自然に、目から透明色の液体が溢れてきた。

「ところで、キミに直接は聞いてなかッたね」

そう言った神様は、フェンスから跳んで私の前をふわふわと浮いた。

「……なンで、ここにいるの?」

「私は……」

私、なんでこんなところにいるんだろう。


「頑張って過ごしてみるよ」

それが、私の本音だった。

「そッか……」

神様は、フッと笑った。







「じゃあ初めッから、『死にたい』なンて言わないでよ」

突然のキツイ口調に、私は思わずたじろいだ。

「え……?」

「ボクがここに来た理由を、詳しく話してなかッたね」

被っていたフードを外して、こっちを睨んできている神様。

「キミが『死にたい』なんて言ッたから、ボクはここに呼ばれたんだよ」

「どういう、こと……」

「ボクは『死神・自殺商』の『タナバタ』。自殺を願ッた人のとこに行ッて、『確実に』その願いを成就させるのが仕事なンだ」

神様、いや、タナバタは、抱えている大きい鎌の刃の部分を指でつつとなぞった。

途端に刃はギュルンと縄状に変形する。

「生憎だね。ボクも仕事だから、『自殺』を遂行させないといけないンだよ」

そう言って、タナバタは鎌の縄を私の足に絡み付けた。

「え、ねぇ、待って」

「恨むとしたらボクじゃない。
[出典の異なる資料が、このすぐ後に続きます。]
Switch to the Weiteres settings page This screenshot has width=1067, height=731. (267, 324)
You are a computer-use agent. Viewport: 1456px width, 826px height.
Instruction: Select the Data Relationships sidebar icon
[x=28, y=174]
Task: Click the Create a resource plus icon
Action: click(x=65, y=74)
『自殺商のボク』を創った神様か、『死んでやる』なんて安易に口にしたキミ自身を恨むことだね」

淡々と口で言いながら、段々と力を入れられる。

「もう、生きたいから!! 頑張って、全力で生きるから!! ねぇ、待って!!」

私は全力でタナバタに叫んだ。

でももうタナバタは何も言わずに、鎌を持つ手に力を込めることしかしない。

「みんなに謝らないといけないから!! せめて一言だけでも……」

「『祝福されるべき一歩目』なんでしょ?」

私は背筋が凍りついた。

さっき考えてたことと、全く同じことだ。

涙でぼやけた視界に映った、笑顔を浮かべないタナバタ。


「別にキミのことは嫌いじゃなかったよ。じゃ、サヨナラ」

そして私の足は宙を舞った。

体が徐々に落ちていく感覚。気分がいいと思っていたものは、最悪の間違いだった。

そして、全身に強い衝撃が走った。



「はぁ……。終わッたか」

ボクは屋上のフェンスから彼女を見下ろし、ため息をついた。

「『最期の花火』、かぁ。自分の死に様がなんで美しいと思うンだろうね」

空中を歩いて、屋上の床に足をつける。

「ドブを啜ッて生きてきた花が枯れるとこなンて、醜いものでしかないのに。いくら汚くても、咲いてたほうが絶対に綺麗でしょ」

落ちていた小石に気づいて、蹴り出して屋上から落とす。


ああ、そういえば自己紹介がまだでしたね。そう、あなたへの。

ボクは死神・自殺商のタナバタ。あなたが世を儚むお手伝いを致します。

呼ぶ方法は至極簡単。一言、『死にたい』とでも呟いていただければ結構です。

すぐに向かいますので。





「随分早かッたね。ちょっと前でしょ?」


「……そうですね。許可が出たので」


「じゃあ聞こうか。なンで、ここにいるの?」


「……花火を、撃ち堕としに」


「回答、上々。これからよろしくね。 キミ、名前は?」





「『Flower』、と言います」

黄色いパーカーを着た彼女は、にこやかにそう言った。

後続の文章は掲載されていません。